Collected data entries
-=-=-=-=-
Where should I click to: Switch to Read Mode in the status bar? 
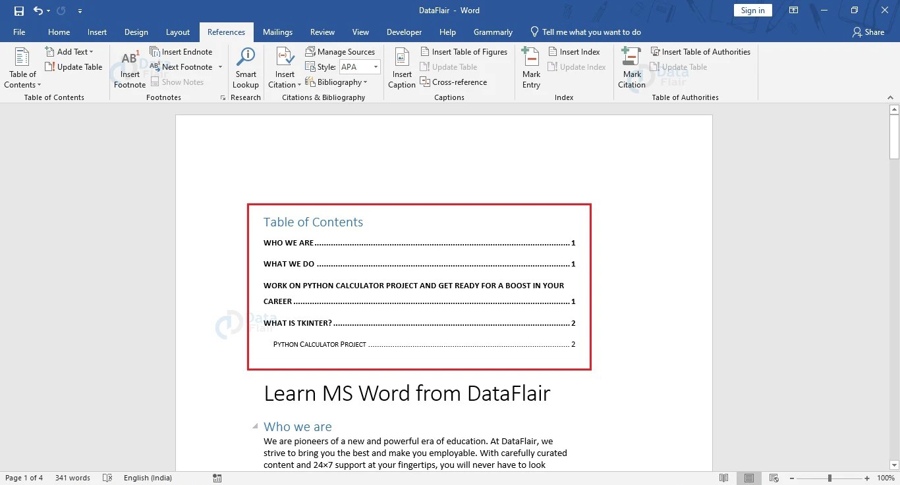point(723,478)
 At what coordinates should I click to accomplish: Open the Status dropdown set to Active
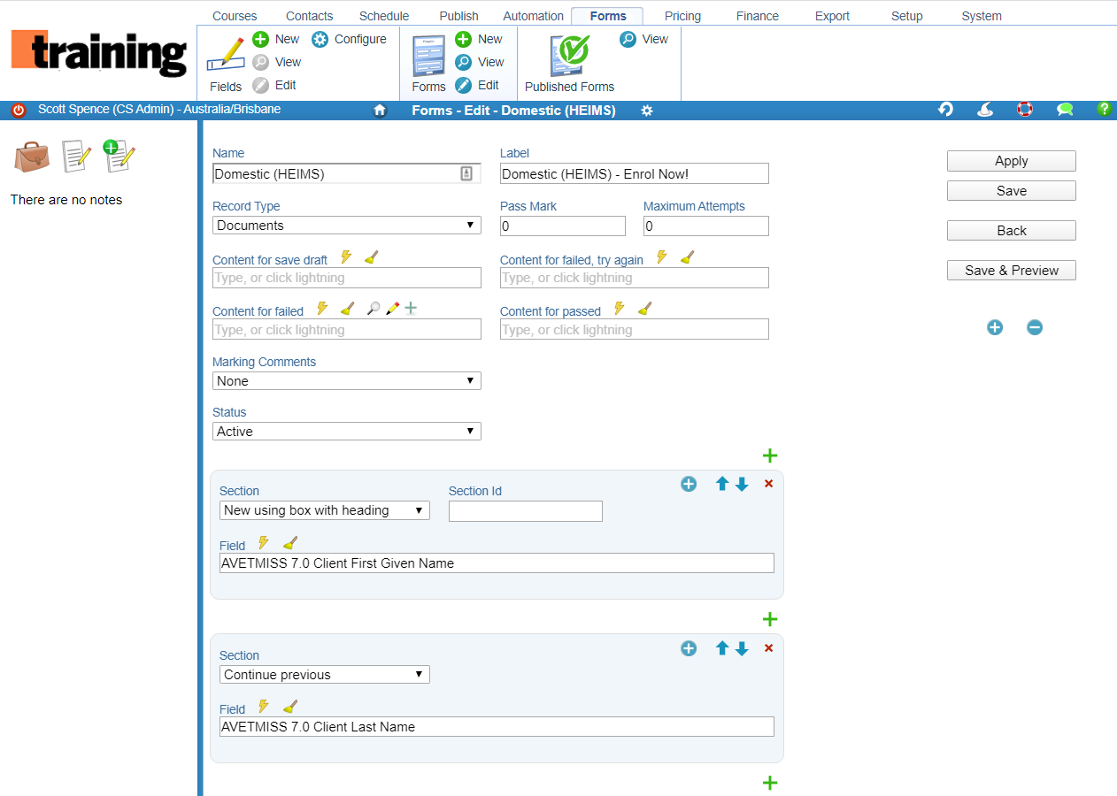click(x=347, y=432)
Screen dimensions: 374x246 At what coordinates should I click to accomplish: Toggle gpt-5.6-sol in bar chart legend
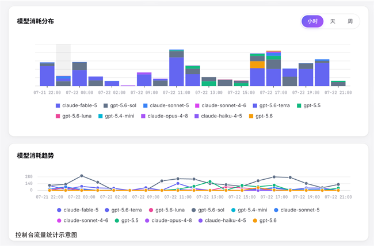[x=120, y=105]
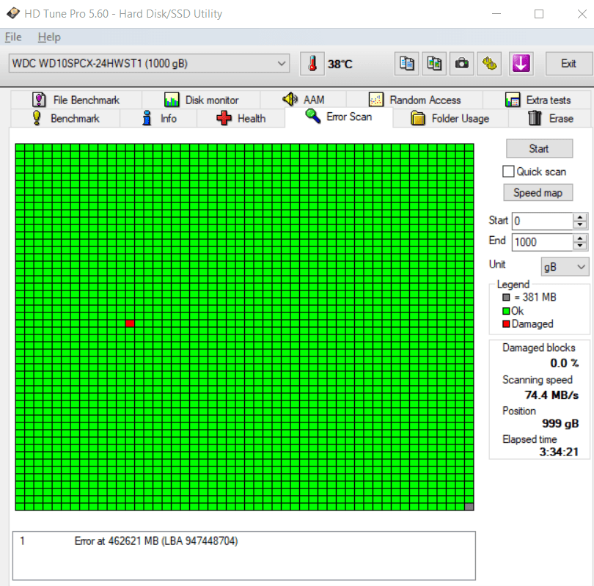Click the copy information to clipboard icon
Screen dimensions: 594x586
click(x=406, y=64)
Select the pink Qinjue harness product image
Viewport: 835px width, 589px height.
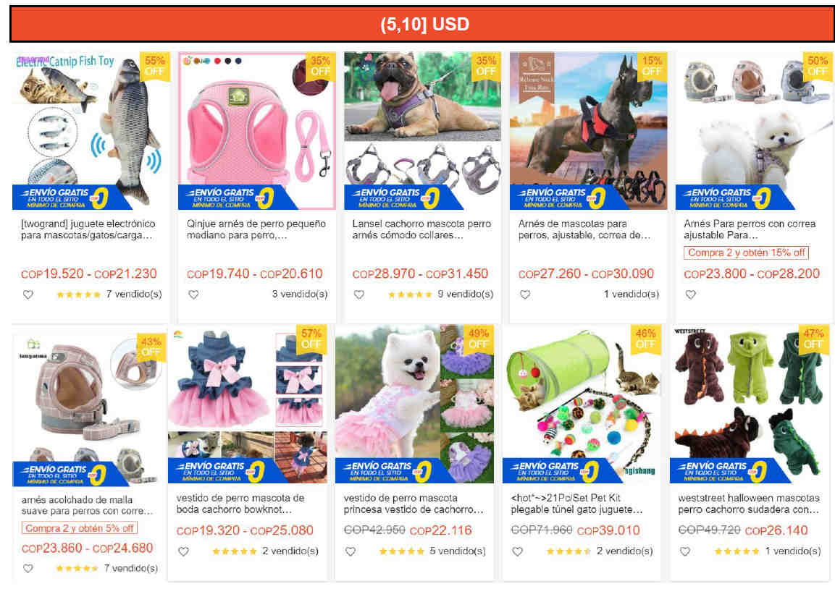click(256, 130)
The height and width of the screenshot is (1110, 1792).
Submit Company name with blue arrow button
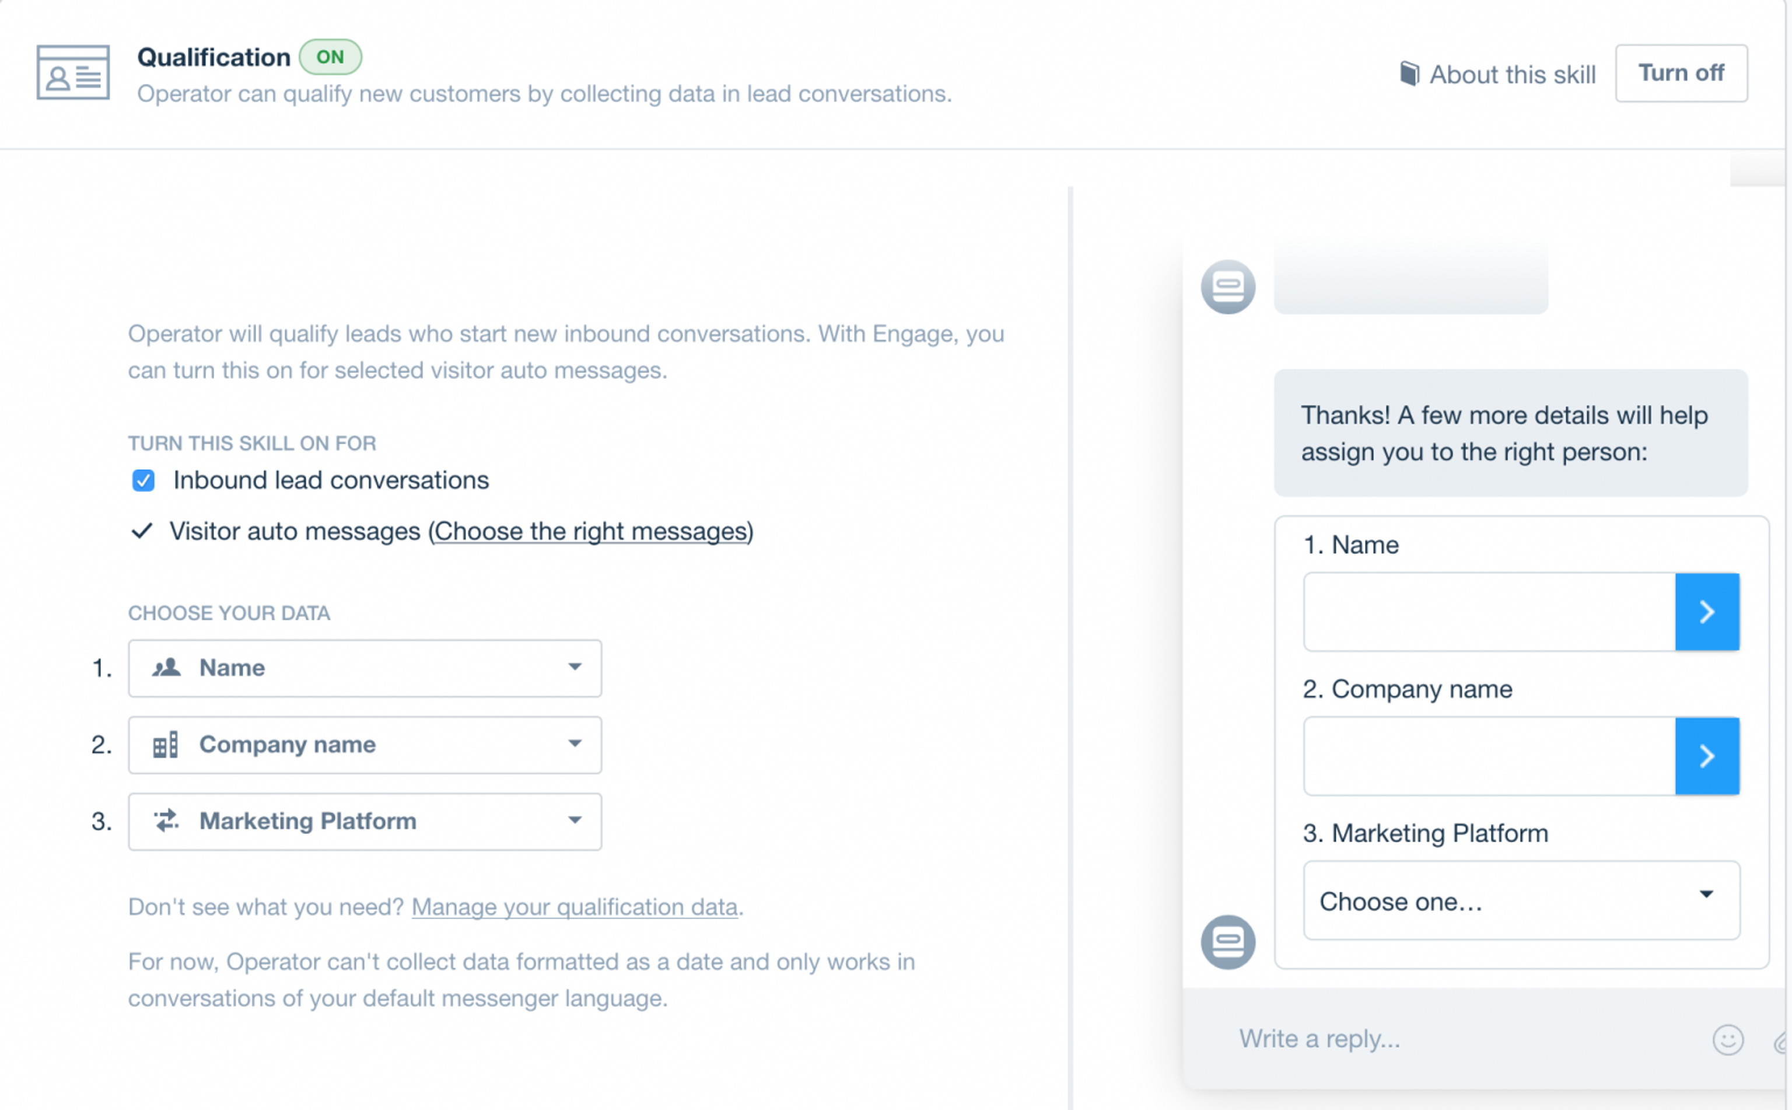tap(1707, 756)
-=-=-=-=-
Your assignment: Transcribe the records above exactly, without images.

Answer box:
Where should I click to: Switch to Read Mode in the status bar? 
point(723,478)
 At what coordinates should I click to accomplish: Open the Status dropdown set to Active
click(x=347, y=432)
Screen dimensions: 374x246 At what coordinates should I click to accomplish: Toggle gpt-5.6-sol in bar chart legend
[x=120, y=105]
Click the copy information to clipboard icon
Screen dimensions: 594x586
click(x=406, y=64)
Select the pink Qinjue harness product image
Viewport: 835px width, 589px height.
click(256, 130)
The height and width of the screenshot is (1110, 1792).
Submit Company name with blue arrow button
tap(1707, 756)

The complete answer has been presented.